People's care plans and risk assessments were not always personalised, and support was not always in line with people's care plan guidance. There was a lack of clear guidance and key information in care plans to enable staff to deliver the right and consistent support people needed when distressed. Improvements were required to ensure completed care plans and risk assessments were person centred and included how risks to people were to be mitigated and reduced. Some information was generic and not personalised to the individual people using the service.
Monitoring and improving outcomes
People told us staff regularly met with them to review their care and support needs. However, people and relatives told us they had not received any communication from the management team once the care package had commenced.
The operations manager told us they had systems in place to monitor care outcomes and used this information to develop the service. For example, they monitored call times, and the number of carers involved in people’s care. However, this information was not recorded or analysed to look for themes and trends or to see where improvements were needed. The operations manager told us they made regular calls to people and relatives to obtain feedback. However, everyone we spoke to confirmed that had not received any calls.
The provider’s processes for monitoring and improving people’s outcomes was not always robust. People who were required oxygen did not have care plans or risk assessments in place. Risks associated with their oxygen therapy were not considered or documented. People who required support with their diabetes did not have a care plan or risk assessment in place. This meant that staff were not support people in the management of diabetes putting the person at risk of developing hyperglycemia. We recommend the manager develops tools that monitors people’s outcomes to measure if they are positive or need further improvements.
Consent to care and treatment
Consent to care and treatment was sought in line with legislation and guidance. People we spoke with told us they were able to make some informed choices.
Staff had received training in the Mental Capacity Act 2005 (MCA) and Deprivation of Liberty Safeguards (DoLS). Staff understood the need to gain consent from people to support them with their care needs and in making decisions. Staff told us, “I have recently completed my training, and I understand the importance of gaining consent from the people I support.”

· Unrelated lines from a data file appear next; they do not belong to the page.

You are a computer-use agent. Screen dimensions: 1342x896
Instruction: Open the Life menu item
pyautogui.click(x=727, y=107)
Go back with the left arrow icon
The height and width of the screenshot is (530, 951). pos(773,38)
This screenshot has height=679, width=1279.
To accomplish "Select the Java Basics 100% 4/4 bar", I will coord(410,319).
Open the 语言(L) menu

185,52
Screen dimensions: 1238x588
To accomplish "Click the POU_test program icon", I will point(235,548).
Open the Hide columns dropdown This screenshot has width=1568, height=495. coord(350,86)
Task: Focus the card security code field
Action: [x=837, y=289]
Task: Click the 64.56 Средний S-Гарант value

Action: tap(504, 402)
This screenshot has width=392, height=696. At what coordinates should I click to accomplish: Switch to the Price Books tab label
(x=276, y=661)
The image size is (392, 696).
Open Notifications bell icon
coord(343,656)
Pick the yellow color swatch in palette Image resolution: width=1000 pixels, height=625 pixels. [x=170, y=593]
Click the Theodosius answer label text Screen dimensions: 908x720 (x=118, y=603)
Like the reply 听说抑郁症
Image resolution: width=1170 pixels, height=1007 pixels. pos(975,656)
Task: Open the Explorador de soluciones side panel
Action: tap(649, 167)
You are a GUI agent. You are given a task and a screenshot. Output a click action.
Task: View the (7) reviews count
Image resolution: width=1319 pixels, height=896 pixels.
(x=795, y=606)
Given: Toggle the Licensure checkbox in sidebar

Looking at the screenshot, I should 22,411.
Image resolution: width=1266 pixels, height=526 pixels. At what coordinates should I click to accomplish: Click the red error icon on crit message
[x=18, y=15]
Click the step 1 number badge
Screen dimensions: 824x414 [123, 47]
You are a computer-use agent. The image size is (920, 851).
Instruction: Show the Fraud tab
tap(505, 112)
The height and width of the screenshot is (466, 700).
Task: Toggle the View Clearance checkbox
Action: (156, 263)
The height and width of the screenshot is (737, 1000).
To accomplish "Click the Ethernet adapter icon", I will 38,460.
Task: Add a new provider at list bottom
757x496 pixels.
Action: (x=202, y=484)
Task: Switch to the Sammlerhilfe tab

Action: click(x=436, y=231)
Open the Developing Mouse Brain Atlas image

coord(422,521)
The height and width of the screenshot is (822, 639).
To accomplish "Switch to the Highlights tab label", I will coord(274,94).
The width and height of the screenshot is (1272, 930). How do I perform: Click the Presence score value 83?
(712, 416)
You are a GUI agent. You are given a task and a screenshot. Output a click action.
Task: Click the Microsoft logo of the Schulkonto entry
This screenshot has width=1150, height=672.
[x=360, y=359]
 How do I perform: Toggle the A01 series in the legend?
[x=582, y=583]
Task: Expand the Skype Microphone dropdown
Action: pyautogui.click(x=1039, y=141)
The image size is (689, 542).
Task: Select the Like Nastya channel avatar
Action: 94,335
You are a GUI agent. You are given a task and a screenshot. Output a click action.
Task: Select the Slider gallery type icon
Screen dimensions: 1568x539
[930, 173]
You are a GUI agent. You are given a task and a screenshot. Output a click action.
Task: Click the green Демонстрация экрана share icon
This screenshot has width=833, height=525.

The Mental Capacity Act 2005 (MCA) provides a legal framework for making particular decisions on behalf of people who may lack the mental capacity to do so for themselves. The MCA requires that, as far as possible, people make their own decisions and are helped to do so when needed. When they lack mental capacity to take particular decisions, any made on their behalf must be in their best interests and as least restrictive as possible. People can only be deprived of their liberty to receive care and treatment when this is in their best interests and legally authorised under the MCA. When people receive care and treatment in their own homes an application must be made to the Court of Protection for them to authorise people to be deprived of their liberty. We checked whether the service was working within the principles of the MCA, and whether any conditions on authorisations to deprive a person of their liberty had the appropriate legal authority and were being met. We found staff practice reflected the principles of the MCA. People were encouraged to make their own decisions, while still minimising risk. Staff understood their roles and responsibilities in relation to the MCA 2005 framework.